(Activity)
Begin at the line below that has "Click the 11 likes count" and stop after the line that has "Pick the JMeter Variable radio button". Please restate only those lines, word for word.
···
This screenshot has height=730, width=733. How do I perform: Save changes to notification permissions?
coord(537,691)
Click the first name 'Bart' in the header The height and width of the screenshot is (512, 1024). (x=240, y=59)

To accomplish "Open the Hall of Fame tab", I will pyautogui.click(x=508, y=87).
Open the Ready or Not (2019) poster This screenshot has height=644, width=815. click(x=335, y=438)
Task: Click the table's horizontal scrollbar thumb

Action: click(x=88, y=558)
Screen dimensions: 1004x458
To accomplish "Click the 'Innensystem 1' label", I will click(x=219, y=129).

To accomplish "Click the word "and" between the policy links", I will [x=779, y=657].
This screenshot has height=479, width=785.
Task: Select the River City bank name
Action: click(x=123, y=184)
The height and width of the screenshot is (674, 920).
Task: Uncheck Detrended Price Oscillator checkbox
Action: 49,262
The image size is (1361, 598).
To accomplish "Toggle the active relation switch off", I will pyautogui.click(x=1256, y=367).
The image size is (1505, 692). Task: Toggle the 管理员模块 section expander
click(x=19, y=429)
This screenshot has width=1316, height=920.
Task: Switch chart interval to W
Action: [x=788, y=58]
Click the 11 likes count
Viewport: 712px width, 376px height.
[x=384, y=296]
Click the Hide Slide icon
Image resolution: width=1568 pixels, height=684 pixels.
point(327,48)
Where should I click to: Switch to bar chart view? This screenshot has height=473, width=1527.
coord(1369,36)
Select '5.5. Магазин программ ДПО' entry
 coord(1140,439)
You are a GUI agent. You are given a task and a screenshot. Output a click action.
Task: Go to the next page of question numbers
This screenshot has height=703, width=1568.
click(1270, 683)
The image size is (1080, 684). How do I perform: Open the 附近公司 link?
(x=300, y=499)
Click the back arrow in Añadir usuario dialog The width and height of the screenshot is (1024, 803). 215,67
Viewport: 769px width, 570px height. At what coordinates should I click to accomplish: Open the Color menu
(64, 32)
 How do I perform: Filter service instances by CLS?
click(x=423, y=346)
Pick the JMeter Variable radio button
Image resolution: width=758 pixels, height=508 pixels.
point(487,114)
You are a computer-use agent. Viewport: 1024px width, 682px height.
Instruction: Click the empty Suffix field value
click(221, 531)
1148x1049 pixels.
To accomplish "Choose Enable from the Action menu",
···
(The answer)
Click the 11 likes count
Viewport: 712px width, 376px height.
[x=384, y=296]
Click the Hide Slide icon
Image resolution: width=1568 pixels, height=684 pixels.
point(327,48)
Where should I click to: Switch to bar chart view? This screenshot has height=473, width=1527.
coord(1369,36)
Select '5.5. Магазин программ ДПО' entry
 coord(1140,439)
You are a GUI agent. You are given a task and a screenshot. Output a click action.
Task: Go to the next page of question numbers
This screenshot has height=703, width=1568.
click(1270, 683)
The image size is (1080, 684). How do I perform: Open the 附近公司 link?
(x=300, y=499)
Click the back arrow in Añadir usuario dialog The width and height of the screenshot is (1024, 803). 215,67
Viewport: 769px width, 570px height. At what coordinates should I click to accomplish: Open the Color menu
(64, 32)
 How do I perform: Filter service instances by CLS?
click(x=423, y=346)
Pick the JMeter Variable radio button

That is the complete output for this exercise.